Ordine e sicurezza nel periodo estivo, dalla riunione col Prefetto un sistema integrato di forze in campo

Il Prefetto di Campobasso Maria Guia Federico ha presieduto ieri presso la sala consiliare del Comune di Termoli il Comitato per l’Ordine e la Sicurezza Pubblica, cui hanno partecipato il Questore Raffaele Pagano, il Comandante provinciale dei Carabinieri Bianchi, il Comandante interinale della Guardia di Finanza Bontiempo, il Comandante della Capitaneria di Porto Faé, il Comandante provinciale dei Vigili del Fuoco D’Angelo e i Sindaci di Termoli, Montenero di Bisaccia, San Martino in Pensilis, Guglionesi, Petacciato e il vice sindaco di Campomarino.

Dopo l’esame della situazione complessiva dell’ordine e della sicurezza pubblica nell’area costiera, anche in vista dell’imminente stagione estiva, sono state approfondite le tematiche di maggior rilievo riferite a ciascun comune. Sebbene, in via generale, i dati statistici riferiti ai reati di maggior allarme sociale non destino particolare preoccupazione, il Prefetto ha sottolineato l’esigenza di dare compiuta attuazione alle nuove direttive ministeriali che, in coerenza con il mutato scenario internazionale, richiedono un innalzamento del livello di attenzione nel controllo del territorio e nella predisposizione delle misure di prevenzione e vigilanza, soprattutto in occasione di manifestazioni ed eventi in cui sia previsto un notevole afflusso di pubblico.

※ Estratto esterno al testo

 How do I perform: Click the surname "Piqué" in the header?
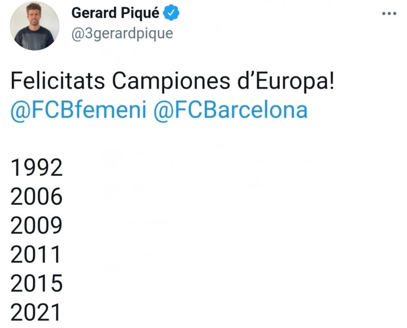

In questo ambito particolare rilevanza assumono anche i poteri conferiti ai sindaci mediante lo strumento dell’ordinanza dal D.L. n.14/2017 in materia di sicurezza delle città. E’ stata quindi condivisa la necessità di realizzare un modello di sicurezza partecipata che veda coinvolte tutte le componenti istituzionali in un’ottica di leale e reciproca cooperazione, mediante la pianificazione di servizi coordinati assicurati, oltre che dalle Forze di Polizia, con la collaborazione delle Polizie locali, anche della Capitaneria e laddove necessario dai Vigili del Fuoco.

L’obiettivo, dunque, è quello di mettere in campo un sistema integrato in cui ciascuno contribuisca con le risorse disponibili, affinché ogni eventuale criticità, connessa alla carenza di organico o di mezzi, trovi pieno superamento attraverso l’efficienza dei dispositivi attuati.